This post is just for myself to remember this as it was behind so many clicks on the oh so phenomenal ArchWiki.
For many years I have been using multifactor authentication where possible. SMS in the beginning and today mostly authenticator application(s) or the Yubikey(s). These together with a decent password manager make me feel at least a bit more secure with all the accounts and passwords I need to remember. If you are looking for a password manager to help make your life a bit laid back when it comes to password management I recommend you take a look at BitWarden.

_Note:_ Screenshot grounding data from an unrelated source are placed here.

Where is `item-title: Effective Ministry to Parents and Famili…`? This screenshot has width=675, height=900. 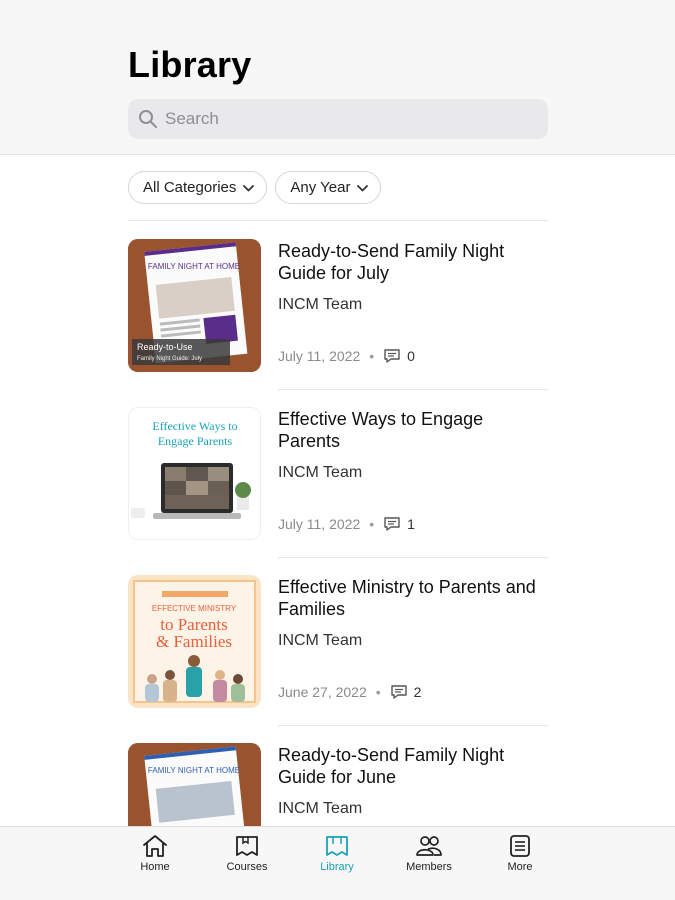
item-title: Effective Ministry to Parents and Famili… is located at coordinates (407, 598).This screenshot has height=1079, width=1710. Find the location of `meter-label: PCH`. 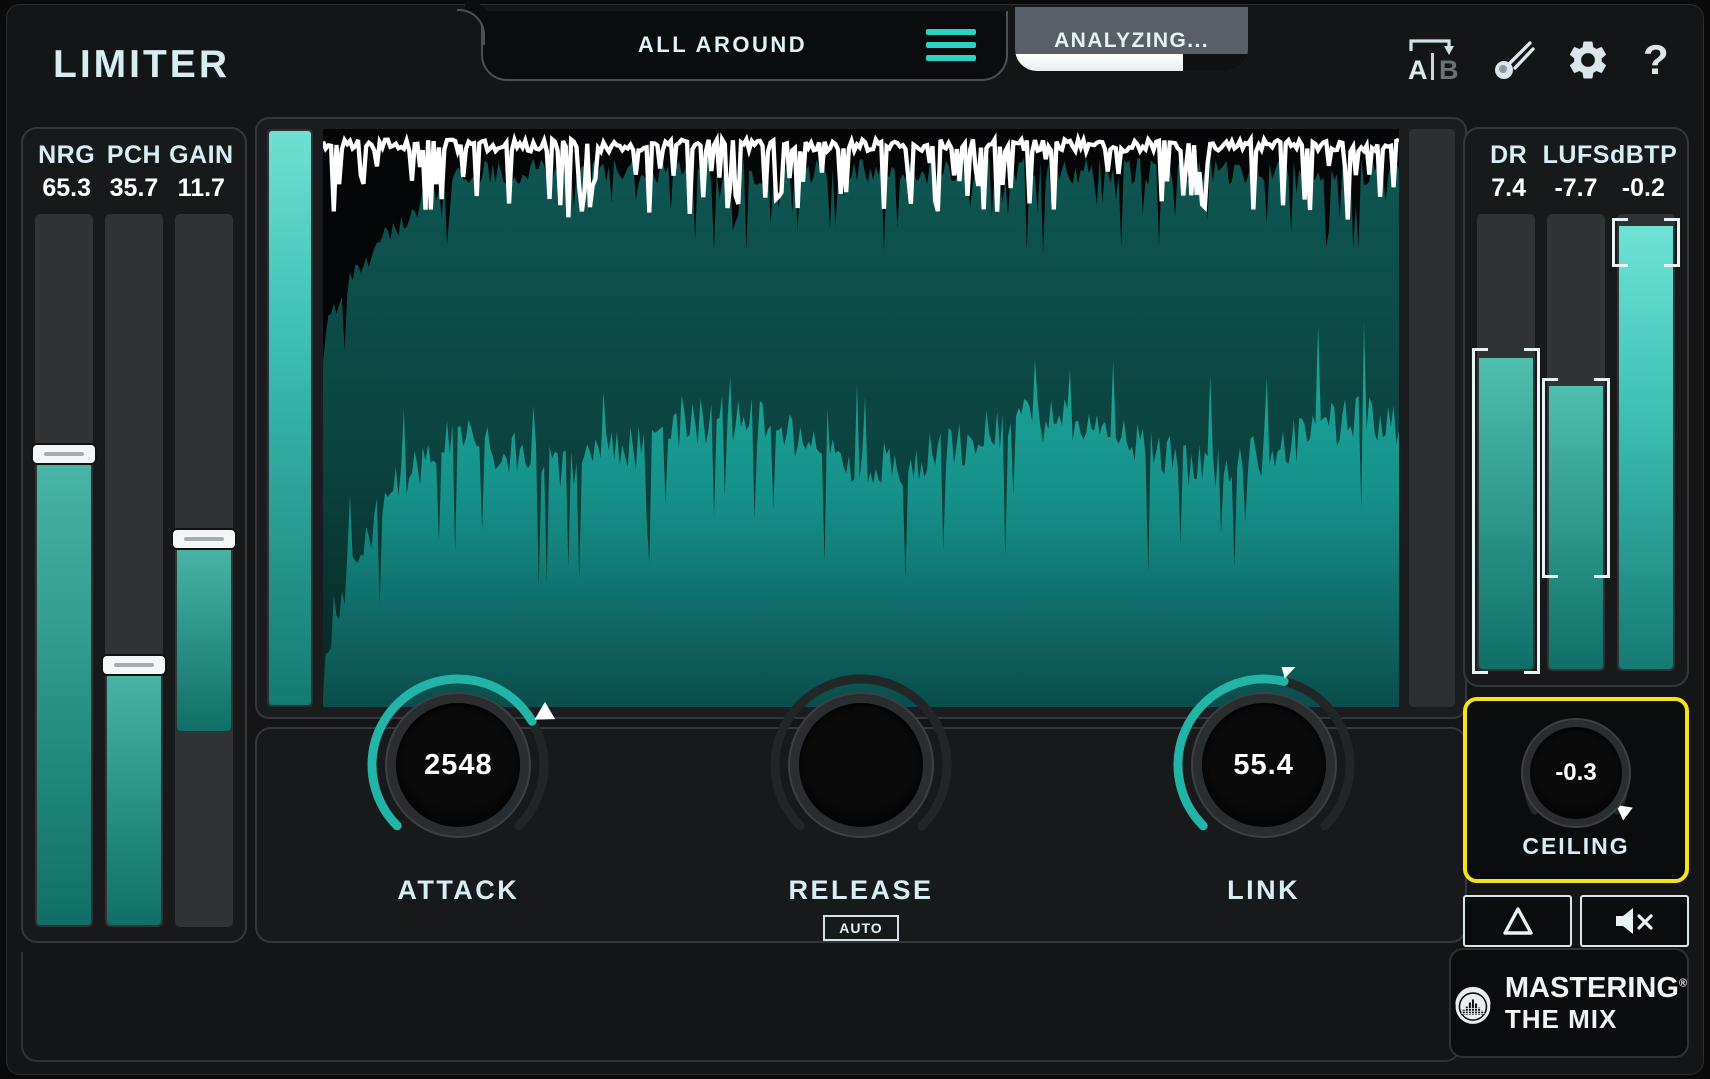

meter-label: PCH is located at coordinates (134, 155).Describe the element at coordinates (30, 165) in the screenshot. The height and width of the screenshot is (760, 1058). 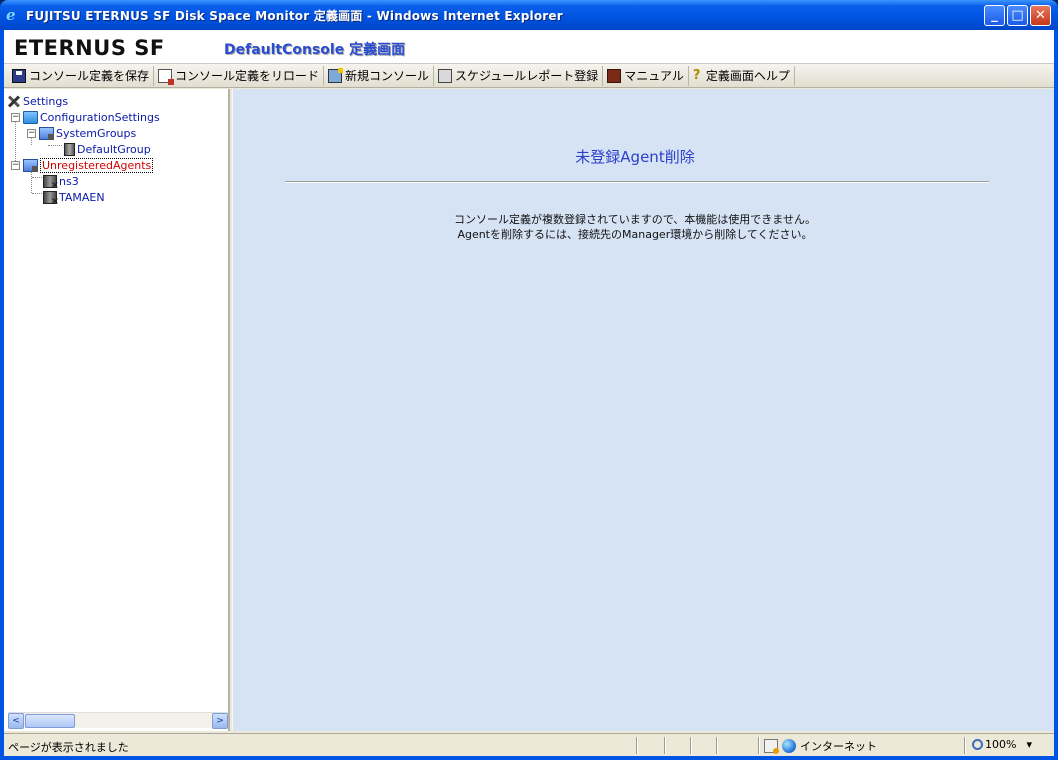
I see `unregistered-agents-icon` at that location.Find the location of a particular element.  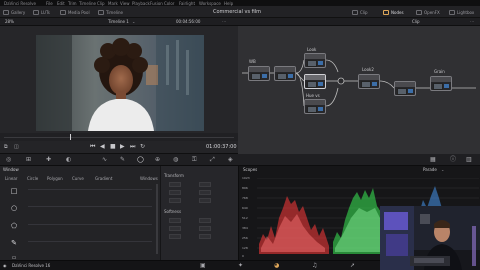

openfx-icon is located at coordinates (419, 12).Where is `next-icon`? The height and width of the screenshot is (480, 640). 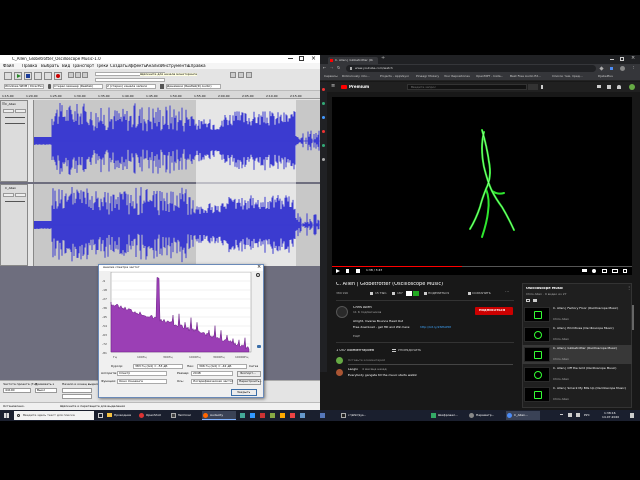
next-icon is located at coordinates (348, 271).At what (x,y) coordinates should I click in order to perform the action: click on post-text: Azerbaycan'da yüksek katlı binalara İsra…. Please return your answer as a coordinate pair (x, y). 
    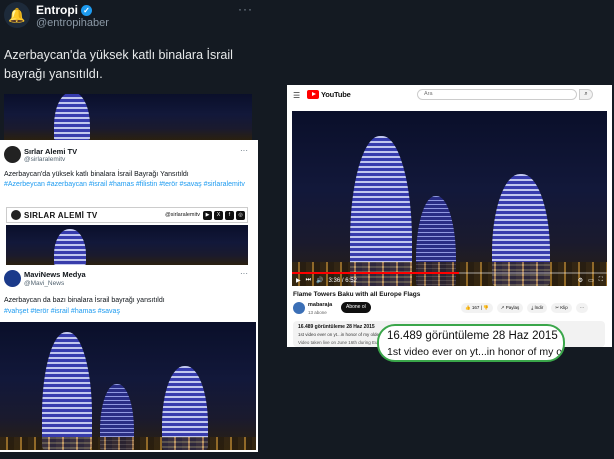
    Looking at the image, I should click on (96, 174).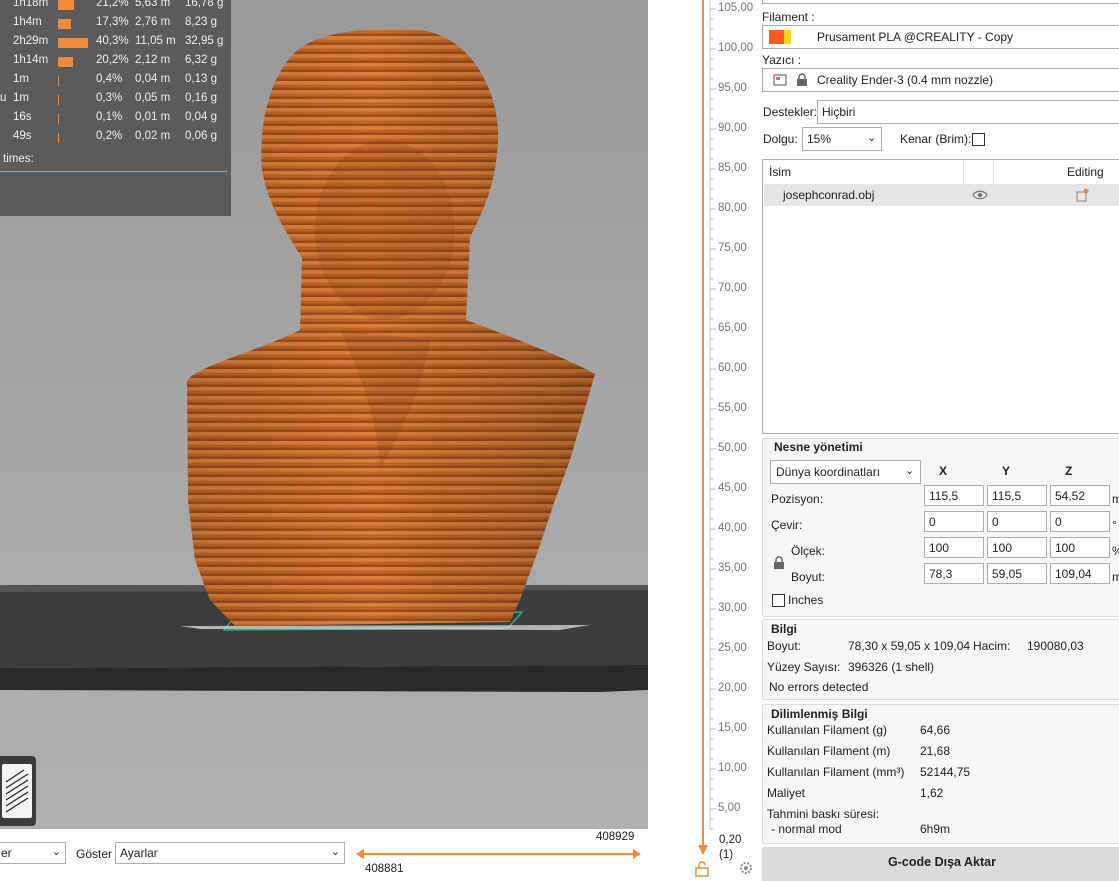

Some nights ago I decided to install Arch Linux on one of my workstations. Easy and fast installation with a very customizable system, what’s there not to like 😀
Since the system is so highly customizable, you need to read. And I do really love learning something new, I just have an issue remembering a week down the line what I did. So that’s why this post is here. This way I can find it fast the next time I need it.
So, the problem was that my Yubikey did not show up in Firefox. First thing first you always check dmesg to make sure the device is even recognized. And so I did,
usb 1-2: new full-speed USB device number 5 using xhci_hcd
usb 1-2: New USB device found, idVendor=1050, idProduct=0120, bcdDevice= 5.02
usb 1-2: New USB device strings: Mfr=1, Product=2, SerialNumber=0
usb 1-2: Product: Security Key by Yubico
usb 1-2: Manufacturer: Yubico
And there it was. At least my system knew about it. Some duckduckgo.com:fu later I found an article on ArchWiki Fido U2F authentication pointing me to the libu2f-host package. Easy as 1,2,3 fire up pacman install the package and restart the browser and my Yubikey is back in business.
$ sudo pacman -S libu2f-host
looking for conflicting packages...
This as stated above is not meant to be a guide on MFA or the Yubikey, just a placeholder for me to remember what I did if I ever run into it again.